KUTIPAN:
Invisible atau Tak Terlihat itu Nyaman

invisible atau tak terlihat

Invisible atau tak terlihat.
Itulah yang sering saya rasakan sejak kecil, bahkan sampai sekarang.

Oh bukan, kadang bahkan bukan hanya saya merasa invisible alias tak terlihat.
Tapi juga, udah sampai ngerasa, kalau invisible adalah sesuatu yang harus saya lakukan.

Parah ya?
Saking sejak kecil, saya ada, tapi seakan tak terlihat oleh siapapun.

Ya mungkin karena saya hidup di tempat yang mana, kedudukan atau jabatan orang tua dalam masyarakat itu nomor wahid, dan dengan keadaan bapak yang bukan siapa-siapa di masyarakat, secara otomatis saya tersingkirkan, tak berbekas *halah!.

Bermula dari SD, biar kata sejak kelas 2 SD saya termasuk salah satu anak yang berprestasi, bukan berarti saya lantas punya kesempatan lebih besar dalam hal minat bakat atau kegiatan lainnya.

Mengikuti kegiatan lomba? nyaris nggak pernah.
Even kegiatan seperti cerdas cermat, padahal ya saya masuk jajaran murid yang bagus nilainya.
Justru yang kepilih murid lainnya, yang secara akademik masih di bawah saya, hanya saja bapaknya seorang yang punya akses ke dalam orang-orang penting.

💓💓💓

Saya ingat banget ketika SD ada lomba setiap tahunnya, yaitu di bulan Agustus, memperingati kemerdekaan Indonesia.

cerita masa kecil

Setiap tahun, selalu diadakan lomba antar sekolah sekecamatan.
Ada beragam lomba, dari cabang olahraga, seni hingga akademik.
Selama sekolah 6 tahunan, saya hanya pernah sekali bisa ikutan, yaitu lomba cerdas cermat.

Itupun, ketika waktunya tiba, saya bahkan tidak bisa ikutan dengan berbagai alasan, dan malah digantikan oleh orang lain.

Sedih banget.

Lalu, ketika SMP, ada lomba gerak jalan setiap tahun yang selalu saya nantikan, tapi seingat saya bahkan saya tidak pernah terpilih sekalipun.

Bayangkan, bahkan untuk lomba yang membutuhkan banyak peserta, saya sama sekali tak terlihat.

DATA YANG DIBERIKAN:
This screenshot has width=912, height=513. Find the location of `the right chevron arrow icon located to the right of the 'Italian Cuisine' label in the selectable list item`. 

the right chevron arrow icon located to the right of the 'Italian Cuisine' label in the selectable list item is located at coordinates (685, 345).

TUGAS YANG DIKERJAKAN:
Ubah paragraf dalam kutipan yang diawali "Setiap tahun, selalu diadakan lomba" menjadi daftar poin singkat tanpa menghilangkan fakta utamanya. Data ini tidak ada hubungannya dengan kutipan.

CONTOH JAWABAN:
- Tiap tahun ada lomba antarsekolah se-kecamatan.
- Jenis lombanya beragam, dari olahraga, seni, sampai akademik.
- Selama sekitar 6 tahun sekolah, saya cuma sekali bisa ikut, yaitu lomba cerdas cermat.